[[ Dataset records, beginning ]]
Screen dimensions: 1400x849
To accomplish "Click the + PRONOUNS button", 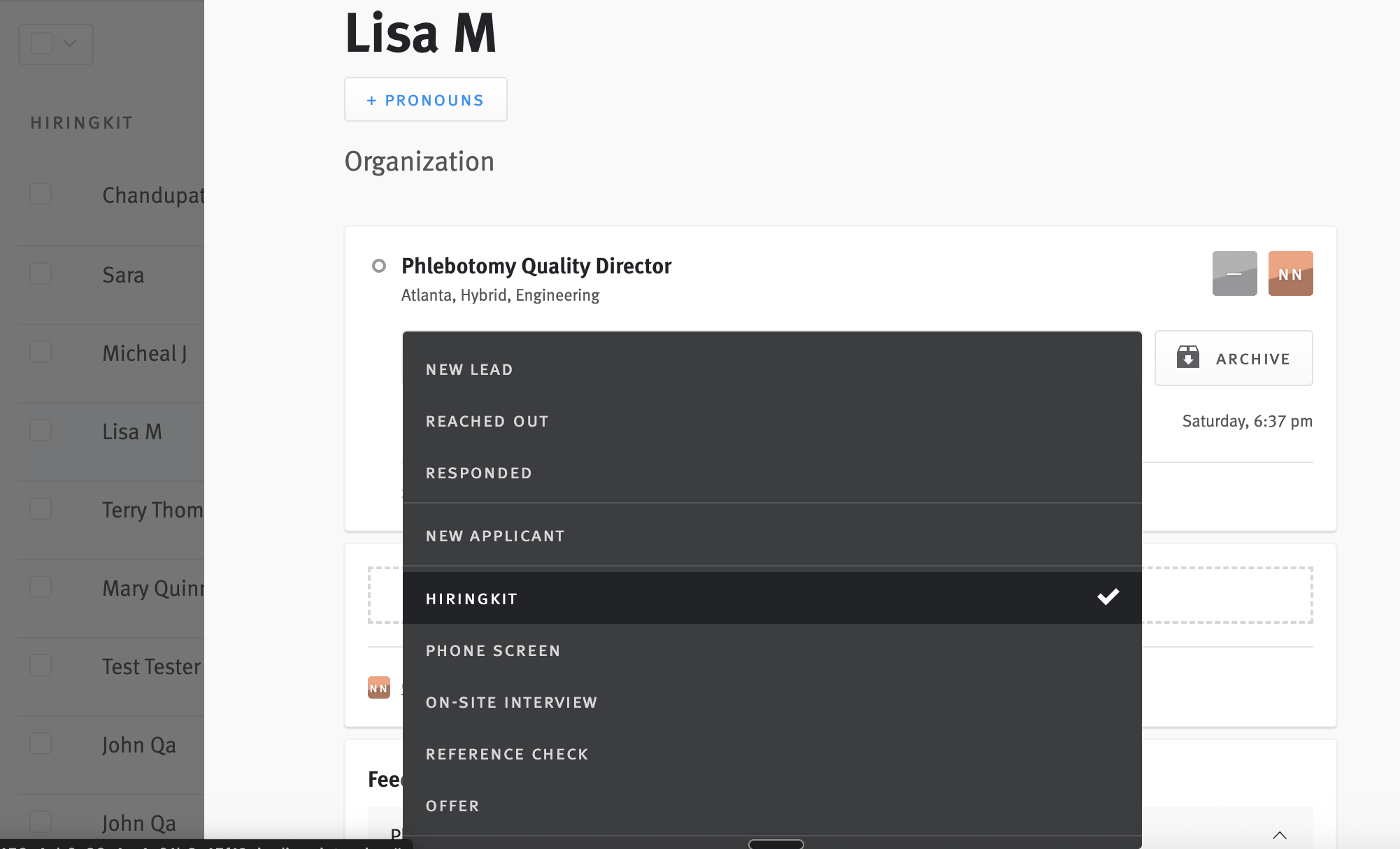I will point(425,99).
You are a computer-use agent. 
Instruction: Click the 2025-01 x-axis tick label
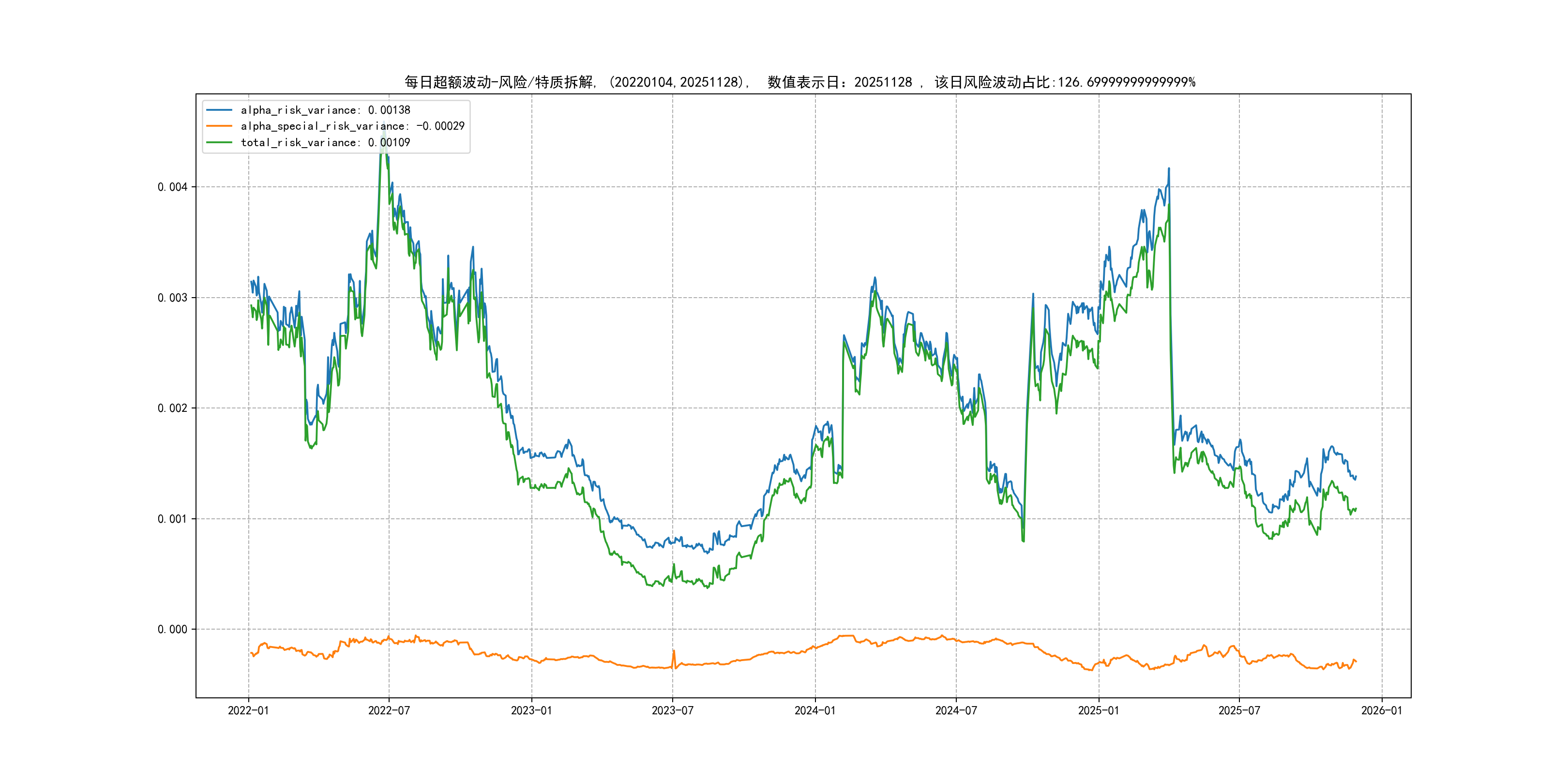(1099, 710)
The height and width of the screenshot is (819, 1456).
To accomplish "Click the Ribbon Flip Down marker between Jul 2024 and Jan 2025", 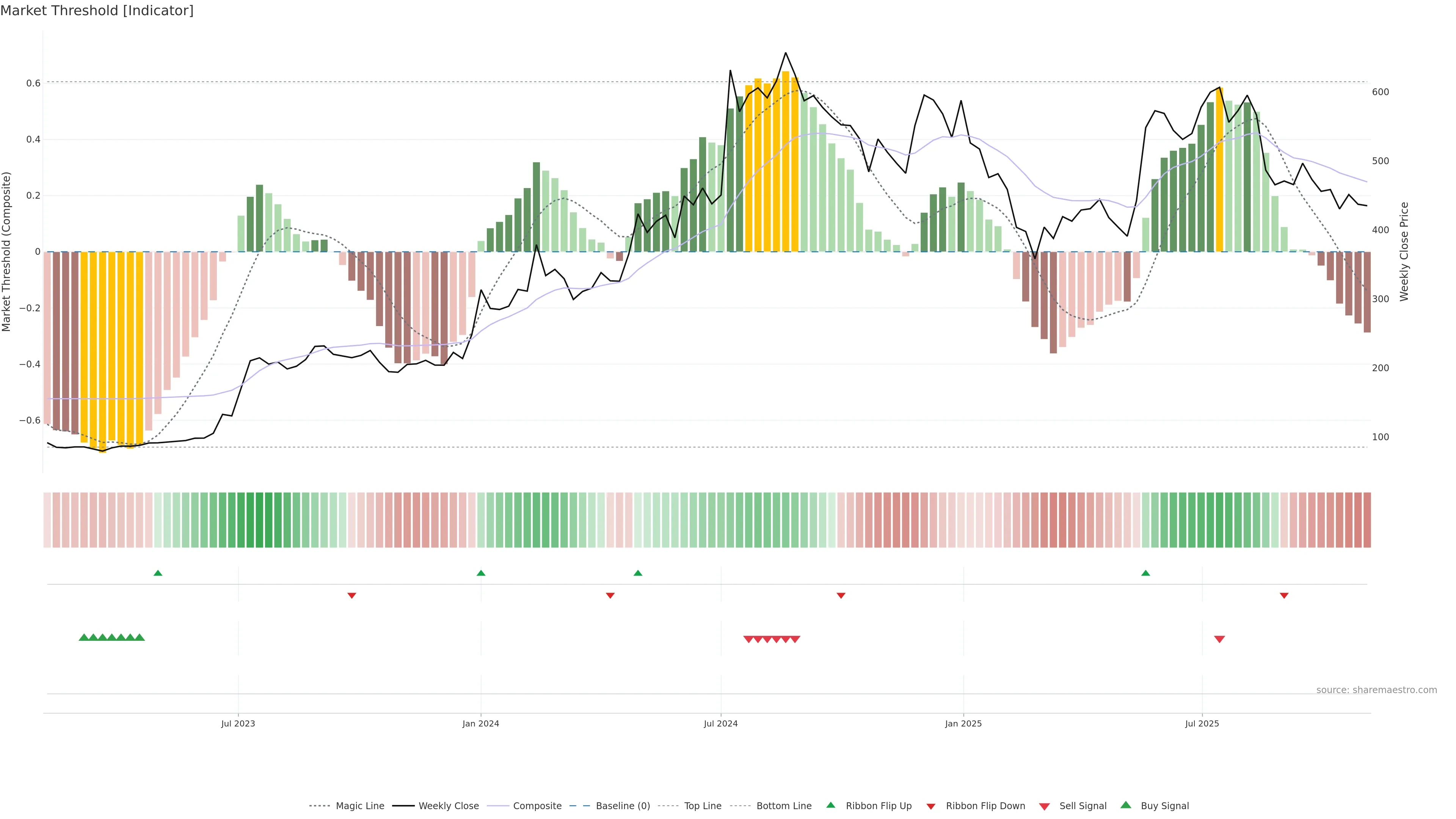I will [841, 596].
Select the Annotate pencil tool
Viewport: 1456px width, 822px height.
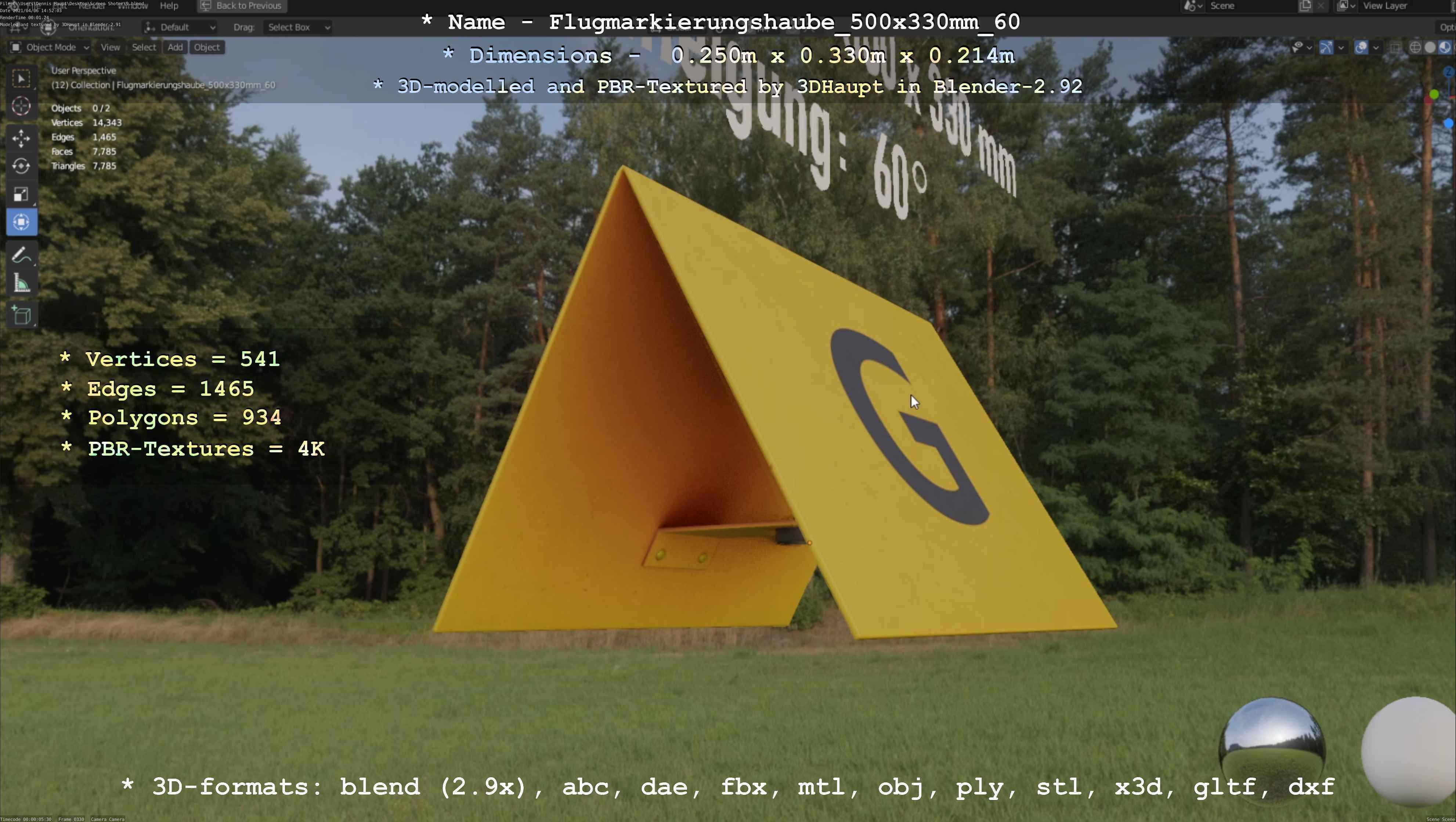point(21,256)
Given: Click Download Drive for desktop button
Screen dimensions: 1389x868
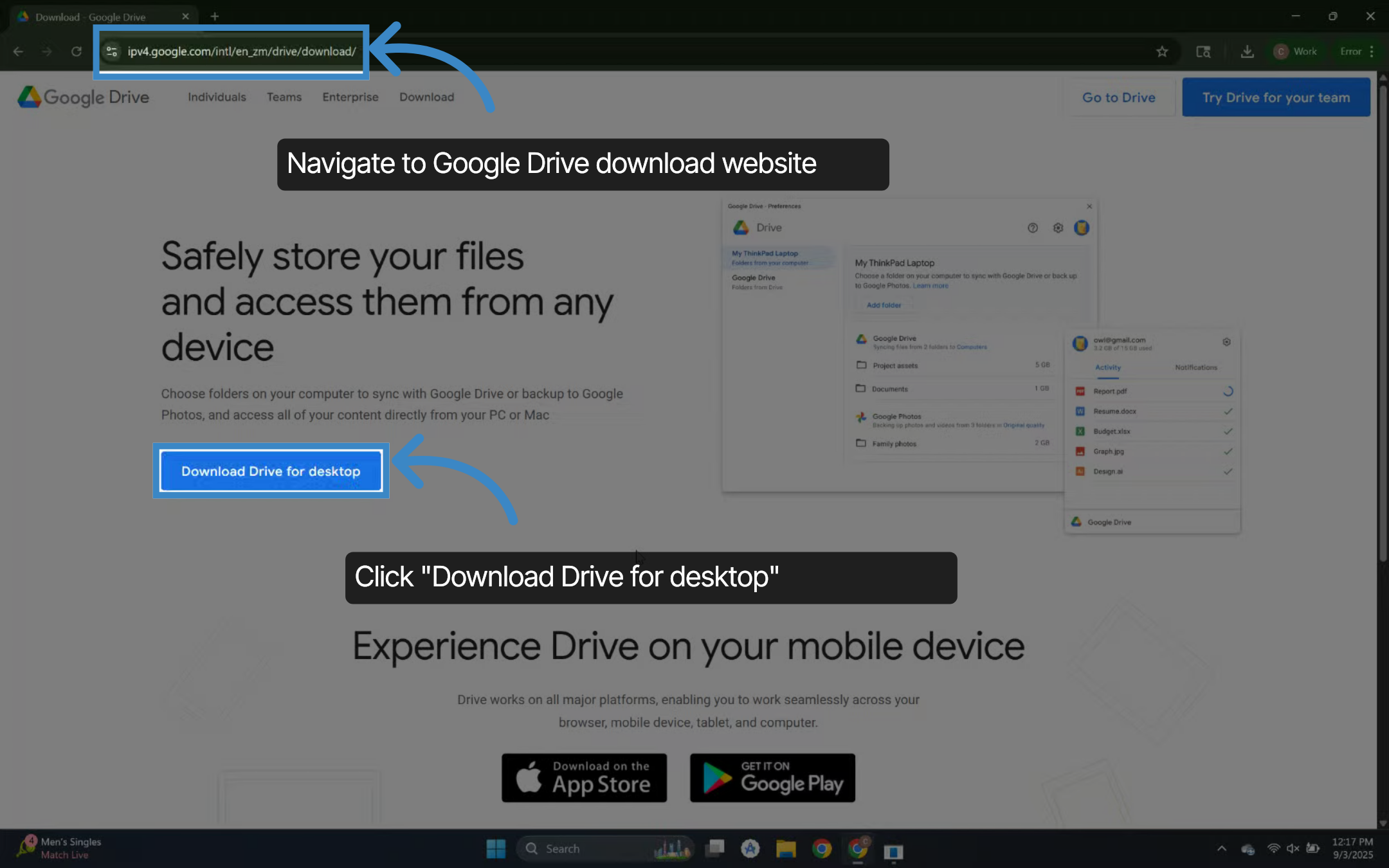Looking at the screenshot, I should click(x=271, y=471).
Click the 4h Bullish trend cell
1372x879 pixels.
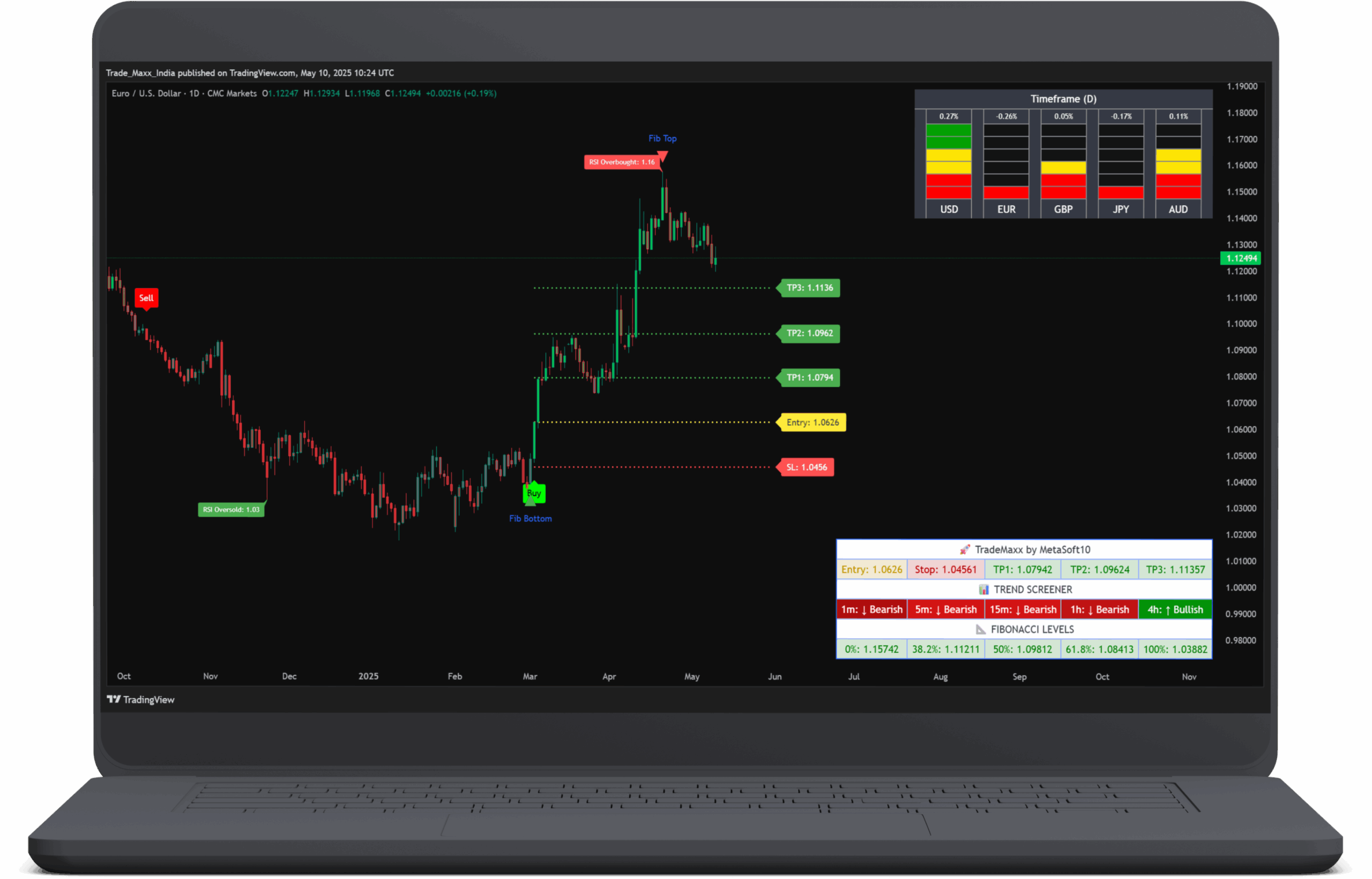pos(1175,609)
[[ Dataset records, end ]]
**What is expected**. Take the lines from the one holding "Screen dimensions: 1389x868" through the final line of the records above and output them exactly, both ends included, excluding pictures.

**Output for this task**.
Screen dimensions: 1389x868
Looking at the screenshot, I should click(x=271, y=471).
Click the 4h Bullish trend cell
1372x879 pixels.
pos(1175,609)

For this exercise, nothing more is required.